The National Security Network has put a nice video together of Sarah Palin not understanding what the Bush doctrine is, in contrast with John McCain who’s a steadfast supporter:
But of course this begs the question of where we as progressives stand. My basic take is that real preemption — taking action against someone you know is planning to attack you is perfectly sensible. But wars of prevention — of “anticipatory self-defense” to use the Orwellian phrase Charlie Gibson picked up — are no good. The idea here is that there’s some country out there that we don’t like. And it’s weak, so we think we could win a war with it. But we think that at some future point it might be stronger. So we decide to attack first, before the balance of power shifts. This kind of thinking has not, historically, tended to pay off well for countries that engage in it. Just look at the United States in Iraq. I believe some scholars take the view that this is what Germany was doing in World War I — using the crisis touched off by Archduke Ferdinand’s assassination to deliberately provoke a war with Russia before Russia grew to strong — and obviously that didn’t work out well either.Beyond that kind of consideration of pure prudence there’s the fact that a generalized doctrine of unilateral preventive war clearly isn’t something anyone in the United States is prepared to accept as a universal principle. If India were to attack Pakistan tomorrow on preventive grounds, we would object. And if China were to attack India, we would object. But if we try to lay down a principle of international law whereby we can engage in unilateral speculative wars but nobody else can, they’re of course going to object in Beijing and New Delhi and Moscow and they’ll be quite right to do so.

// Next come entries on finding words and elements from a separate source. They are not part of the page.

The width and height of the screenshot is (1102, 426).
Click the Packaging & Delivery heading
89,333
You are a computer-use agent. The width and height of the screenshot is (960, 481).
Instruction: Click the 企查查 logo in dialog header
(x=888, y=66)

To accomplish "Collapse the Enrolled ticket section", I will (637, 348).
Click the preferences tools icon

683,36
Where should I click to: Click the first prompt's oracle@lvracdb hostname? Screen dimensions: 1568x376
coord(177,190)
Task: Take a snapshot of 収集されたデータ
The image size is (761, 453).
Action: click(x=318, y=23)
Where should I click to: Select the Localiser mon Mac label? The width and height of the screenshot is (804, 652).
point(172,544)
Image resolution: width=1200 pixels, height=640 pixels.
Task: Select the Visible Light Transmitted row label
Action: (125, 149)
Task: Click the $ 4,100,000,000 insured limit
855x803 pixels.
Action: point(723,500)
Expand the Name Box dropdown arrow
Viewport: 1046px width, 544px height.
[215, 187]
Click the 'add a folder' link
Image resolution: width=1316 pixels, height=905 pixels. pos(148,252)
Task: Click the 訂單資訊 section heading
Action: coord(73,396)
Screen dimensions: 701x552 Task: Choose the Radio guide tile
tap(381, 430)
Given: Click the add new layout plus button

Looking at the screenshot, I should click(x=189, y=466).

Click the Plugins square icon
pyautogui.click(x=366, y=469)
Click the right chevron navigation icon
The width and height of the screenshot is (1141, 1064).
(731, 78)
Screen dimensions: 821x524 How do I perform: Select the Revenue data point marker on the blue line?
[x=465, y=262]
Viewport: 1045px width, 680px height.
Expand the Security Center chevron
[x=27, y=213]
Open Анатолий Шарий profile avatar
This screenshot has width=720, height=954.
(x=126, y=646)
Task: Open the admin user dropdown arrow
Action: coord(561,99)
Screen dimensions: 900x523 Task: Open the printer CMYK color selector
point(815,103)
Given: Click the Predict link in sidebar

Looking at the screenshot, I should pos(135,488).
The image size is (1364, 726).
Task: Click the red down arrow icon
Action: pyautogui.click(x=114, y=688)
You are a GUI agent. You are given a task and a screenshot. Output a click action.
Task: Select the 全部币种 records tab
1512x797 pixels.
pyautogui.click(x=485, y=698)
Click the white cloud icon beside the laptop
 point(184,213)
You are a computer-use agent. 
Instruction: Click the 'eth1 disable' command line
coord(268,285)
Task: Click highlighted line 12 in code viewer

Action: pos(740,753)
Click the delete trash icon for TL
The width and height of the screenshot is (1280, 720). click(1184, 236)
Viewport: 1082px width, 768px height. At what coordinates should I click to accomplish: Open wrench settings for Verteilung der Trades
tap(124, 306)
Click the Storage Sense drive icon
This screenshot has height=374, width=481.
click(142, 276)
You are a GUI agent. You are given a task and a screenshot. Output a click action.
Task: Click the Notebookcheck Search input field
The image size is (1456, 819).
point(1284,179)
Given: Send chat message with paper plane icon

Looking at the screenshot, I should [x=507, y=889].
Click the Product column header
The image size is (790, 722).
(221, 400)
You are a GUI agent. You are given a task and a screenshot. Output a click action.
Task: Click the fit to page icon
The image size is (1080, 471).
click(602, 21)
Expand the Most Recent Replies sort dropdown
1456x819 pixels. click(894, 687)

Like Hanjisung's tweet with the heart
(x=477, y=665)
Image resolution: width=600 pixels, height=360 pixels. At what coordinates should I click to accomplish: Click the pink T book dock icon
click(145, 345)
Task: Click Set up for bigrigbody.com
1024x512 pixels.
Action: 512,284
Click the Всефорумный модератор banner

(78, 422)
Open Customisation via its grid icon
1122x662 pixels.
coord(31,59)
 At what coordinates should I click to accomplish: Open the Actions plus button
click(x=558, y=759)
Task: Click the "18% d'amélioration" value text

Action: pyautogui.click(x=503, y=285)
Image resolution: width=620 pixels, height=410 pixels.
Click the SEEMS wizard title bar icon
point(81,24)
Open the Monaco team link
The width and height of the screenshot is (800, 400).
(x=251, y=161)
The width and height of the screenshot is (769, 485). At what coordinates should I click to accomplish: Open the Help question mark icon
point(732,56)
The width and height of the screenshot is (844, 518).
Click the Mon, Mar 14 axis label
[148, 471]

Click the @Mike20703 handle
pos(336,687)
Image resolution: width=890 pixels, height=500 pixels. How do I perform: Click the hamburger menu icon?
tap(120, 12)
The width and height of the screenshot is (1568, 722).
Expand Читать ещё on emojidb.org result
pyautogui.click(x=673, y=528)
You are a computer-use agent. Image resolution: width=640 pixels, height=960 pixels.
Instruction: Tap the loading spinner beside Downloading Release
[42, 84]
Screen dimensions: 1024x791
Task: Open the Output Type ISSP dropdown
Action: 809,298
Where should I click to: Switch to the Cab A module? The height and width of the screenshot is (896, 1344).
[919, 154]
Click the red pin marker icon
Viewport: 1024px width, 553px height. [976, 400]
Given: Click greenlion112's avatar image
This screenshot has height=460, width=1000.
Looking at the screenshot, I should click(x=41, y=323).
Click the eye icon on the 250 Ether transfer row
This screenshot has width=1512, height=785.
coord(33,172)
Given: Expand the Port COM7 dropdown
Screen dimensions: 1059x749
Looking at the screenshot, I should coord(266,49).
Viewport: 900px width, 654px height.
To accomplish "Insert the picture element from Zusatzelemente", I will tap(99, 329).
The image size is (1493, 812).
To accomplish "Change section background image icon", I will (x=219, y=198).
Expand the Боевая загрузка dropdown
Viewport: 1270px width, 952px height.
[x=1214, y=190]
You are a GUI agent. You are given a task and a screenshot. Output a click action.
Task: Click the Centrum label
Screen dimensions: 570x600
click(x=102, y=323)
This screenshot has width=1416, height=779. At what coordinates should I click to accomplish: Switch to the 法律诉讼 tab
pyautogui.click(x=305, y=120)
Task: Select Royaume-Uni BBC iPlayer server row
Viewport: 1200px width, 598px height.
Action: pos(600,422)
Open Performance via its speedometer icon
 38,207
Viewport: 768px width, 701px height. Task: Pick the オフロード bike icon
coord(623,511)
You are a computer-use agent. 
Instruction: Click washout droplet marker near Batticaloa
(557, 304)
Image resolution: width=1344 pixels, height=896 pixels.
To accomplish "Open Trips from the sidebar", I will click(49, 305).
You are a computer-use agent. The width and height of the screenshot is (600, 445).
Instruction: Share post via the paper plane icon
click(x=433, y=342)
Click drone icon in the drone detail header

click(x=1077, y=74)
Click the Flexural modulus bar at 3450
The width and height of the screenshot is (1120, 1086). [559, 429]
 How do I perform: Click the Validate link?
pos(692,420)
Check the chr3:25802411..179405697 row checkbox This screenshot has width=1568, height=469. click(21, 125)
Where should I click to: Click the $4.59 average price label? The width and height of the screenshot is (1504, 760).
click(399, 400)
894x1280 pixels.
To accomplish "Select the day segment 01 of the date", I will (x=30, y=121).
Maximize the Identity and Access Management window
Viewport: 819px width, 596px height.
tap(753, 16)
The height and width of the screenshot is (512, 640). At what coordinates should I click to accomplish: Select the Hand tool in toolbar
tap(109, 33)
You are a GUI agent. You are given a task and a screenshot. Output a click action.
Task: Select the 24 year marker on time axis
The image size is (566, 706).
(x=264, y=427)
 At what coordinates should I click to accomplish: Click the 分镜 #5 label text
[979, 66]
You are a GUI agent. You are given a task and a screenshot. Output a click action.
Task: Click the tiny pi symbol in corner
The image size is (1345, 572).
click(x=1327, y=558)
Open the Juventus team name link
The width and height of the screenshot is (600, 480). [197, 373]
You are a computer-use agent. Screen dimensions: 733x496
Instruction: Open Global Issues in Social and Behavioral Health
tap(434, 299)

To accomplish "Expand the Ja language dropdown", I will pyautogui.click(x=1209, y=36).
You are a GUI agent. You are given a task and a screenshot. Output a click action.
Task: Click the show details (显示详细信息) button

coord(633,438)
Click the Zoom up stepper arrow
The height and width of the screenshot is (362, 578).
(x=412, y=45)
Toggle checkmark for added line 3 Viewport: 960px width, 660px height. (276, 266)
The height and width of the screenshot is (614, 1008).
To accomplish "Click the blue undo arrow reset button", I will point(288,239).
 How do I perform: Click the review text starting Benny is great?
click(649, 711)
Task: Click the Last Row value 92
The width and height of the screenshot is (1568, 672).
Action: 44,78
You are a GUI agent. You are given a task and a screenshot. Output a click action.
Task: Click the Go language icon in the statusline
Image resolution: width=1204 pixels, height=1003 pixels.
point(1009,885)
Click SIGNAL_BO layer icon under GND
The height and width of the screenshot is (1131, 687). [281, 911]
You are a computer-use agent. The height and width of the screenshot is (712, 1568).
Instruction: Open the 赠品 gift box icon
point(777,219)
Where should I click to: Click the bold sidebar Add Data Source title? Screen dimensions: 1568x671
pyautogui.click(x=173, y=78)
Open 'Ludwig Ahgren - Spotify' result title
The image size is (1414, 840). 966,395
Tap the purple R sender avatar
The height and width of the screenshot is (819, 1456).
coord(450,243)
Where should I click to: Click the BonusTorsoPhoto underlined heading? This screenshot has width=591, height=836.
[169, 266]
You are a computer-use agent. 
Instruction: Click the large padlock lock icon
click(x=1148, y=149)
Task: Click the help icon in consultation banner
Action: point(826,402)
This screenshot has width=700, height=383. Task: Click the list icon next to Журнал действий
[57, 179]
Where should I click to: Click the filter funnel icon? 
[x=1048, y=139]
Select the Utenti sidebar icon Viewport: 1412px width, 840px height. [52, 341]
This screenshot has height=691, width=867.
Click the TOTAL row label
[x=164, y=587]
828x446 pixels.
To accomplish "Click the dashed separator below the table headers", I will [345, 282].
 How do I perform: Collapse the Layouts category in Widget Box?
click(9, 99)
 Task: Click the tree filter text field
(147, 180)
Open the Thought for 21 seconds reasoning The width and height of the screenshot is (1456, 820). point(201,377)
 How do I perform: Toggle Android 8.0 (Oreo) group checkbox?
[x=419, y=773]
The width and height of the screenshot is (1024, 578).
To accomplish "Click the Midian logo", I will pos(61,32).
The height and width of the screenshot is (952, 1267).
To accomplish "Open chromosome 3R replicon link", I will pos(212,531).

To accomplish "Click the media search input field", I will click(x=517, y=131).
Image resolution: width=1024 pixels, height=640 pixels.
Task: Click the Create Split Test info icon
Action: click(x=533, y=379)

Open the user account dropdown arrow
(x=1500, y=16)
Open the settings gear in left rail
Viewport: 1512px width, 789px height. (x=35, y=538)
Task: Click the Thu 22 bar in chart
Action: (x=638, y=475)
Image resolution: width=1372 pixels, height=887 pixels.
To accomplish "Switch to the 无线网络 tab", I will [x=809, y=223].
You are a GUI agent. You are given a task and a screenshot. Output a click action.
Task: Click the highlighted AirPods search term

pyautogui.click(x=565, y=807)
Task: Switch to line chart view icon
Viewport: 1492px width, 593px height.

The United States got along just fine from 1776–2001 without the Bush Doctrine, the failure to take more robust action against the Taliban in the final months of the Clinton administration and the beginning months of the Bush administration had nothing to do with the issues raised by the Bush Doctrine, and the one attempt to put the Bush Doctrine into place has proved to be a bloody and expensive disaster. Under the circumstances, I don’t see any need to entrench any such doctrine in place. The extent to which many people on the progressive side seem inclined to concede at least half a loaf to Bush on this issue continues to baffle me. Preventive war is what Harry Truman was resisting in his famous dispute with Douglas MacArthur, it’s the path JFK turned away from when he defused the Cuban Missile Crisis — it’s a far-right concept that traditionally no liberals and only some conservatives have been willing to endorse. It’d be one thing if people were having second thoughts in the face of a successful application in Iraq, but that’s not the case here.